In questo, agisce naturalmente un tremendo gioco di potere.
Sedurre l’altro, renderlo dipendente, portarlo ad esporsi e poi ritirarsi è un atto di narcisismo che dà sempre un certo funereo piacere. Dire: “Guarda che hai tu un problema” è una forma di vampirismo criminale.
L’amore, con l’intimità, è quello che rende gli esseri umani simili agli Déi: è l’amore che produce ampiezza, inclusione, distensione, respiro, desiderio verso il futuro e la vita, progetti, servizio alla vita e libertà.
Chi rifiuta, al contrario, vive in una compressione costante. In apnea, in una tensione al limite del sopportabile, in uno stress continuo, nell’esclusione, nella repressione, nella lotta, nel controllo maniacale, nel guardare alla morte.
Desiderare è un atto di responsabilità.
Creare e condividere, una forma di manifestazione superiore.
La malattia più diffusa non è virale o psichica: è una malattia dell’anima. Io la chiamo la “Grandite”. Siamo tutti dei bambini che fanno i grandi. Che si tengono a distanza, che guardano dall’alto e con superiorità. Che non si coinvolgono, che non chiedono amore, che non si compromettono e non rischiano, ad esempio, l’abbandono, il rifiuto, la tristezza.
Tenersi a distanza di sicurezza tranquillizza. Vivere in apnea, in tensione, nella rigidità e nel controllo, risulta una pratica più conveniente che toccare il cielo con un dito e dover imparare a relazionarsi.
La paura del cambiamento e della trasformazione sono parte del problema. Questi malati di Grandite vogliono sovvertire un ordine naturale, che è: ciascun essere è in comunicazione con il mondo circostante, e finché vive, deve dare e prendere.
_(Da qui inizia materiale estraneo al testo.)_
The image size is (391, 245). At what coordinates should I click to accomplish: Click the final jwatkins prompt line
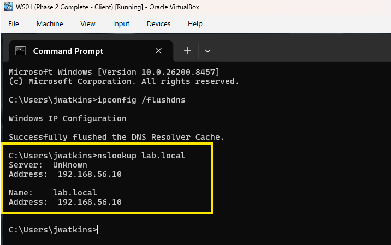(53, 230)
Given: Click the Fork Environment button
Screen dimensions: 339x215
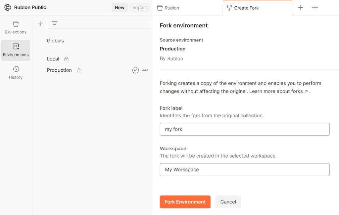Looking at the screenshot, I should point(185,202).
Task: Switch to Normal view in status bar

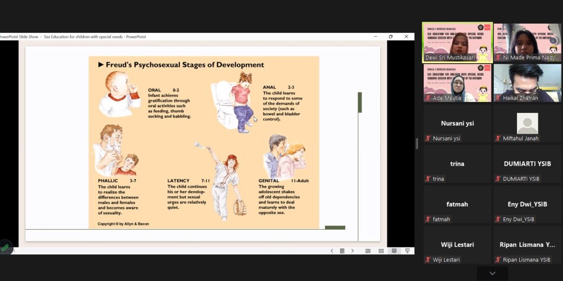Action: [x=368, y=251]
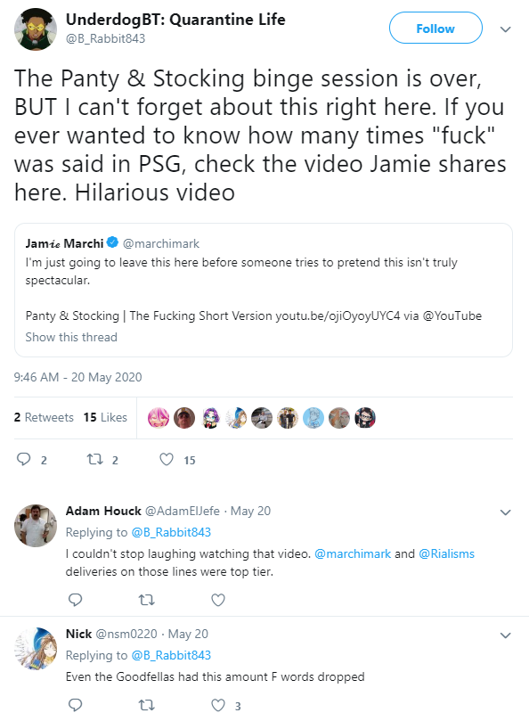Like Adam Houck's reply
Viewport: 529px width, 721px height.
click(x=218, y=600)
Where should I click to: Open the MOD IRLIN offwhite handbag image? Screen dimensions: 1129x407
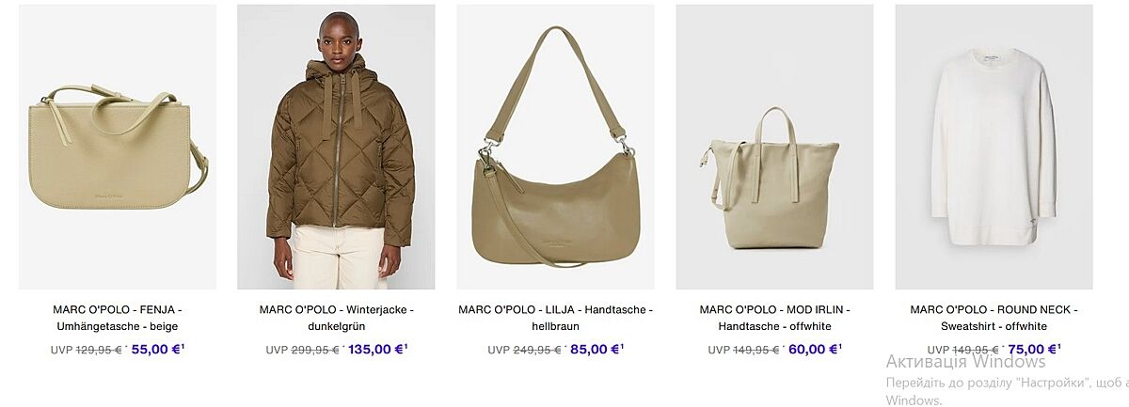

Qualcosa deve entrare dal corpo, qualcos’altro deve uscire. Così è nell’anima.
Benché dominata dal sesso, è una civiltà tremendamente votata alla castità. Una castità malata, imposta. In cui gli uomini che guardano le donne con desiderio sono ormai automaticamente assassini e chiunque desidera commette un peccato mortale.
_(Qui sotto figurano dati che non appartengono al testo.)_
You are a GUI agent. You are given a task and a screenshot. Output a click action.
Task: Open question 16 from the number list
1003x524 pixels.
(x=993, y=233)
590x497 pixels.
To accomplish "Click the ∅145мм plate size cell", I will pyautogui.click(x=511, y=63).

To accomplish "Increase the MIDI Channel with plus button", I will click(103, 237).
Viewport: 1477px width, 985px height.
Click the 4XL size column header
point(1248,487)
Questa castità è tale anche quando si prende amore qua e là e poi si scappa. Quando non si accetta alcun impegno. Quando si vive un amore sempre e comunque irresponsabile. Perché anche accogliere il proprio bisogno e condividerlo è un atto di crescita, amore e responsabilità.
Poi, a sera, ognuno torna a casa sua e “chatta” finché la stanchezza non lo inghiotte e forse, entrando in un sogno — se la sua mente intossicata non lo perseguita e limita anche lì — è libero, o quasi, di desiderare quel che vuole e di entrare in uno scambio reale. Senz’altro più reale di quello che ha da sveglio, nel grande gioco della fuga dalla vita.”